Elle voulait une histoire mais il était lamentablement incapable de lui en conter une depuis deux mois car il avait si peu d'imagination. Alors il essaie, il persévère mais rien ne sort. Mais comme toujours, c'est quand il va mal, quand les cicatrices saignent, quand il commence à se poser tant de questions, quand il sent son c½ur battre à nouveau qu'il y parvient...
Il était une fois un petit garçon, un grand selon sa mère, qui parcourait un si long couloir noir, le couloir de l'angoisse, du vide, un couloir si interminable qu'il pensait qu'il n'arriverait jamais au bout ... celui qui plus d'une fois lui donnait envie de ne plus se battre, de ne plus y croire, de laisser tomber, de tout laisser tomber... et de se laisser lentement couler...
De son côté, dans un couloir lointain mais si proche à la fois, une belle y rodait, seule.
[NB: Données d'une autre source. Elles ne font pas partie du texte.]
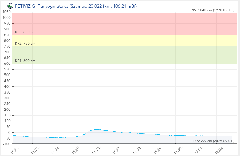Select the KF1: 600 cm threshold label
This screenshot has height=156, width=240.
(25, 61)
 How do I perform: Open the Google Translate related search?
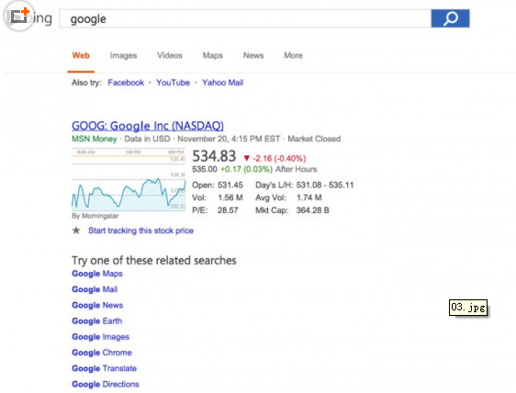[x=104, y=368]
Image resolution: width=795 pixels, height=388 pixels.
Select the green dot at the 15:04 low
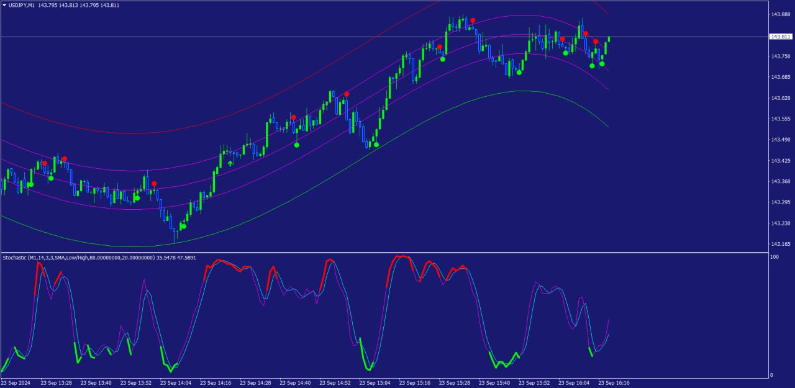click(x=376, y=145)
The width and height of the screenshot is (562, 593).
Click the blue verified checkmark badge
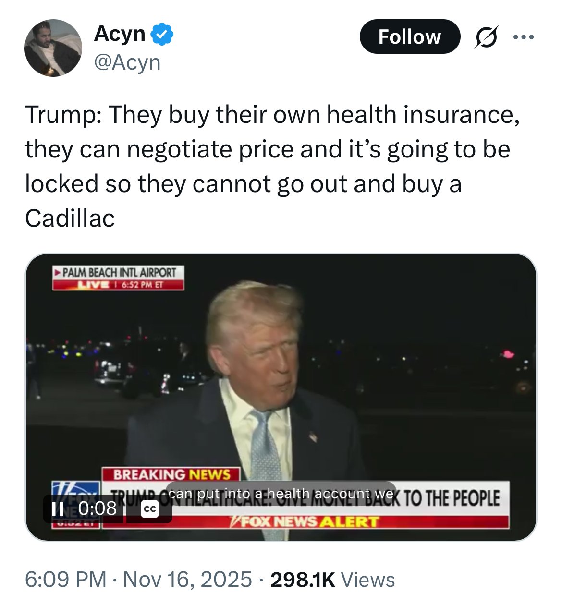point(162,34)
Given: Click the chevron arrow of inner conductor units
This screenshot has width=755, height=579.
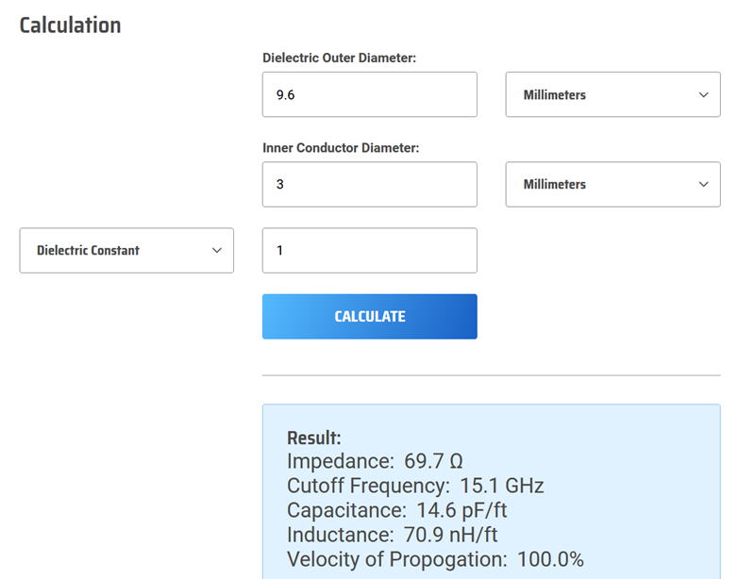Looking at the screenshot, I should [x=703, y=185].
Un couloir apparemment bien plus sombrement noir que celui du petit garçon, une voix sans issue pour un avenir en rose, ou celui de l'enfer en étant moins prudent... Le couloir de la folie, de l'angoisse, de la peur. Le poids du passé, son histoire, son échec, son manque de force, son manque de confiance, pour aller de l'avant, pour repartir l'avaient cloitrée ici.
Les deux avancent. Enfin dans les jours les plus sombrement heureux, ils sont immobiles car là plupart des jours passés, ils avancent à contre sens, ils reculent, ils perdent pieds, ils perdent confiance...ils perdent patience, ils haïssent, ils souffrent, ils subissent...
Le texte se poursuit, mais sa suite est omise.